Skip to content

Summary: becoming a backprop ninja

TL;DR. Until now the autograd engine computed every gradient and you trusted it. This lesson removes the safety net and backpropagates by hand, the same chain rule from lesson 1 (local derivative times incoming gradient, walked backward), applied to a real network. It walks the single most important derivation, softmax followed by cross-entropy, and lands on a famously clean result: the gradient on the logits is dL/dz_i = p_i - y_i, the predicted probability minus the true label. That is the exact signal that trains every classifier and language model. Owning it turns the engine from a black box into something you can reason about and debug.
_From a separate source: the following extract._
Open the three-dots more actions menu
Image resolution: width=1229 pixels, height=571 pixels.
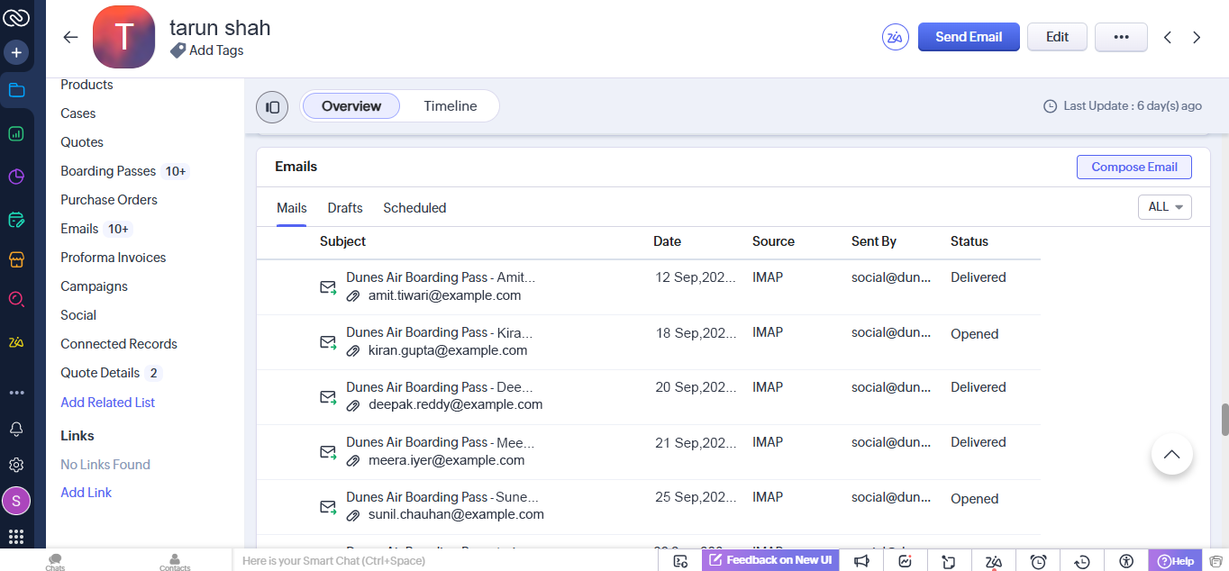(1121, 37)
  • By-hand backprop is the chain rule, not a new algorithm. Each operation has a local derivative; multiply the incoming gradient by it and walk backward. The engine automates this; doing it yourself for the key pieces is how you understand and debug gradient flow.
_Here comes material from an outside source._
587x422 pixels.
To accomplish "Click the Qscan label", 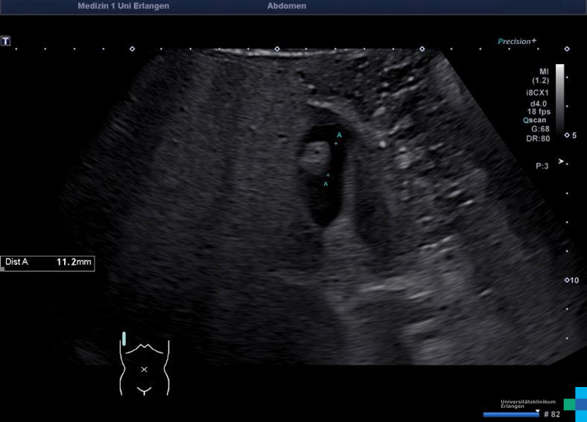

  • The gradient to know by heart is softmax-plus-cross-entropy. Every model ends with logits, then softmax into probabilities, then a cross-entropy (negative log likelihood) loss against the true class. The gradient on the logits is p_i - y_i.
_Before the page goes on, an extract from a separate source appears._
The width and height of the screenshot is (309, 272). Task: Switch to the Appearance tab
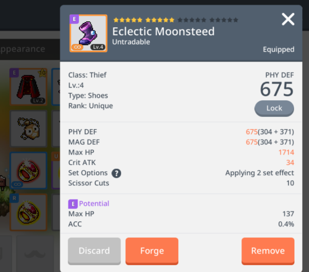click(x=23, y=49)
  • p - y is just common sense made exact. Negative gradient on the correct class (descent pushes its logit up), positive on the wrong classes (pushed down), in proportion to misplaced probability mass. Worked once: logits [2, 1, 0] with class 0 correct give p = [0.665, 0.245, 0.090], loss 0.41, gradient [-0.335, 0.245, 0.090]; one descent step lowers the loss to 0.26.

  • Sanity checks a ninja uses. Softmax-plus-cross-entropy gradients sum to zero; a real gradient step should lower the loss; the starting loss should sit near the uniform baseline -log(1/V) = log(V). Each one catches a class of bug instantly.

  • This is the real training signal. Next-token prediction is softmax-plus-cross-entropy over the vocabulary, so “predicted probabilities minus the one-hot true token” is the number at the top of the backward pass on every training step of a model like GPT.

The backward pass stops being something a library does behind a curtain and becomes something you can compute, check, and fix. You can sanity-check a training setup, reason about what the loss is actually pushing a model toward (more probability on the truth, less on everything else), and catch the most common silent bug in machine learning, a wrong gradient, because you know what the right one should be. With the engine fully demystified, the next lesson returns to architecture and restructures the flat MLP into a deeper, hierarchical model in the style of WaveNet, so the network builds up its understanding in stages.